Cori splashed through the dark water. Fumbling, she found the wall. It was too slick to climb. After wiping bangs off her wet forehead, she plunged her hand back into the water, then patted her jeans. She felt the Radix tucked inside her pocket. Hopefully, the vial was watertight.
It was dark down here, but she explored the submerged cavern. She drifted to a different wall, trying to make sense of this place. Then something cold slithered past her shoulder.
Chapter Forty-one
Bollingen
1:17 A.M.
Wurm was sliding on a spelunker’s headlamp when he heard Cori’s scream, harsh and piercing, from down in the watery chamber. He fed the rope’s free end into the Nekyia opening. Wiggling to squeeze inside, he followed the rope, easing in feetfirst. He crammed his large frame through the rectangular hole, scraping skin on his back.

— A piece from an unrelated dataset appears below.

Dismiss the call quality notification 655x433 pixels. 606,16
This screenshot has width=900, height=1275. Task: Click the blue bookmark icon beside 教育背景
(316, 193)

Cori wouldn’t stop screaming.
“What’s wrong?” he yelled. He moved down the slide, clinging to the taut rope. Stopping at the slide’s level bottom, he held out his hand in the blackness and pulled her onto the landing. Dripping wet, she scrambled into his arms. Keeping his balance, he hugged her shivering body. He slid spelunker headgear on Cori, positioning the LED lamp on her forehead.
“There’s a snake down here,” she gasped. “I hate snakes.”
“So did Jung.” He scanned the black water, then looked over at the wall. Paintings and symbols covered its surface. He squinted at the water. Something broke the surface. He touched the nape of her neck, wet hair clinging to his fingers as he turned her head.
“That’s no snake. Take a look.”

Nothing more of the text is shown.